Translated by Frances Riddle
The slums of Buenos Aires, the government, the mafia, the Virgin Mary, corrupt police officers, prostitutes, transvestites, thieves, drug dealers, cumbia music and debauchery all combine in this sweeping novel deemed to be a ‘revelation for contemporary literature’ and ‘pure dynamite’ (Andrés Neuman, author of Traveller of the Century & Talking to Ourselves, Pushkin Press).
Slum Virgin tells the larger-than-life story of Cleopatra, a transvestite who renounces prostitution after the Virgin Mary appears before her. Following the divine messages she receives, Cleo takes charge of the shantytown she lives in, transforming it into a tiny utopia. Ambitious journalist Quity knows she’s found the story of the year when she hears about it, but her life is changed forever once she steps into the shantytown and finds herself irrevocably seduced by the captivating subject of her article.
The densely-packed, fast-paced prose, which weaves together everyday speech, shantytown slang and classical references, pulls the reader into the story immediately.
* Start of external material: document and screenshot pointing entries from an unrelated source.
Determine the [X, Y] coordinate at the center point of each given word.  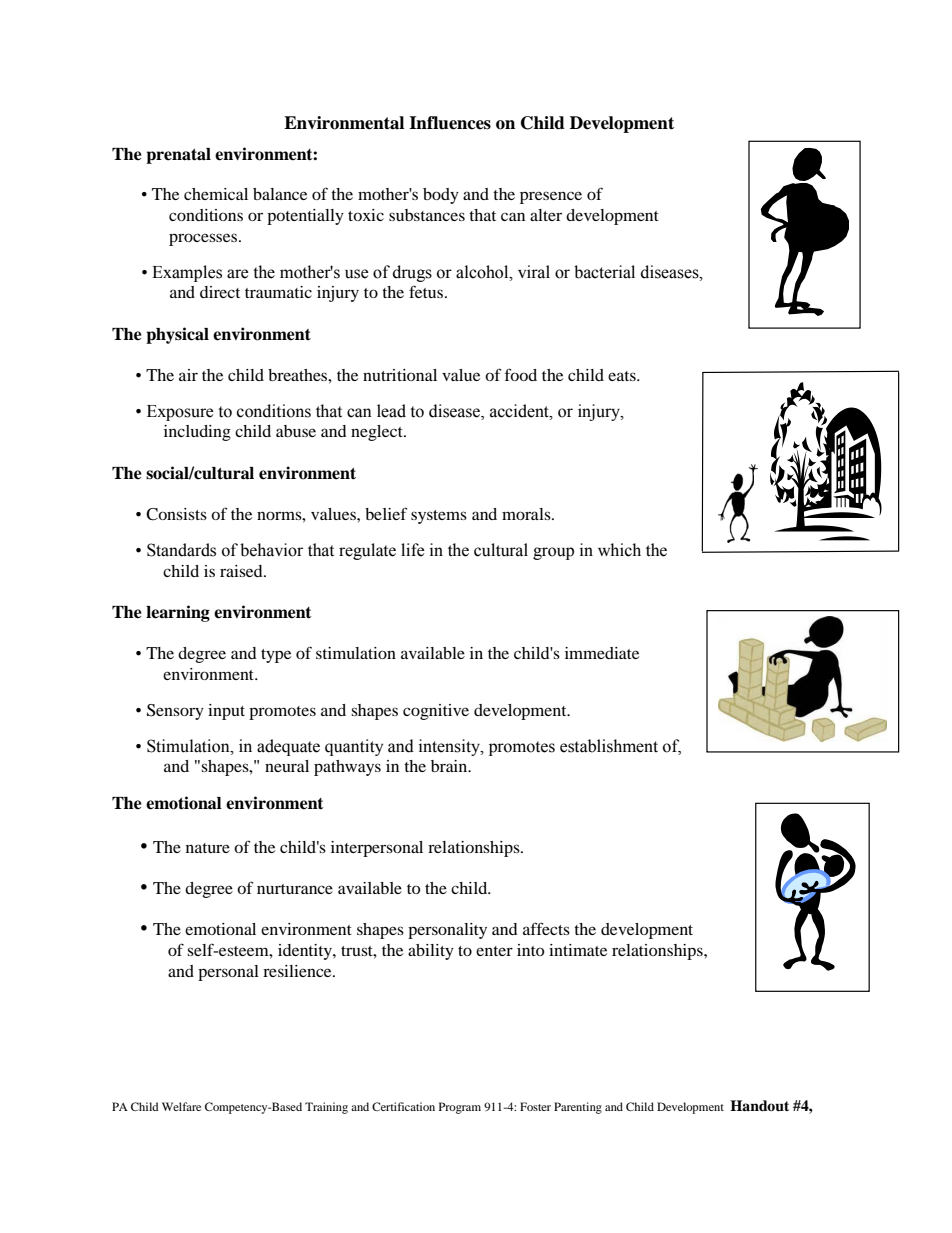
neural [287, 766]
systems [439, 517]
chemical [216, 194]
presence [551, 197]
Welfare [181, 1106]
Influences [450, 123]
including [197, 433]
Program [460, 1108]
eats [623, 376]
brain [450, 766]
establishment [609, 746]
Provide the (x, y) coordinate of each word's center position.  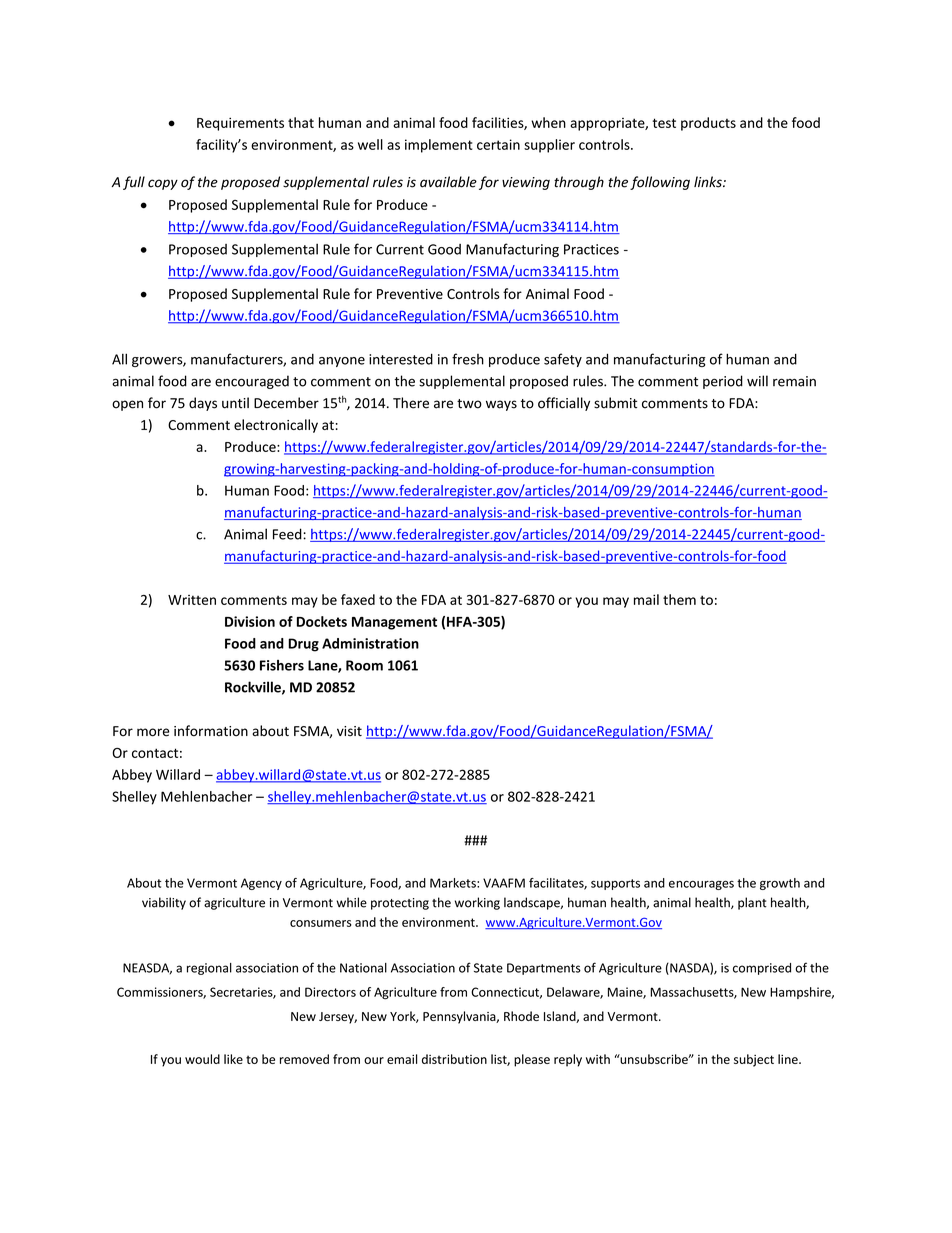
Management (394, 623)
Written (192, 600)
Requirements (240, 124)
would (202, 1059)
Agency (261, 884)
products (708, 124)
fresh (468, 359)
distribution (454, 1059)
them (679, 599)
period (723, 382)
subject (754, 1060)
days (203, 404)
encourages (701, 885)
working (477, 903)
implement (439, 146)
The author turns phrases with dexterity, refusing to whitewash the reality of the poor and downtrodden, and jumping deftly from tragedy to biting comedy in a way that has the reader laughing out loud.
Slum Virgin was shortlisted for the Silverio Cañada Memorial Prize at the Gijón Detective Week (Spain) and chosen as book of the year by Rolling Stone magazine (Argentina) in 2009.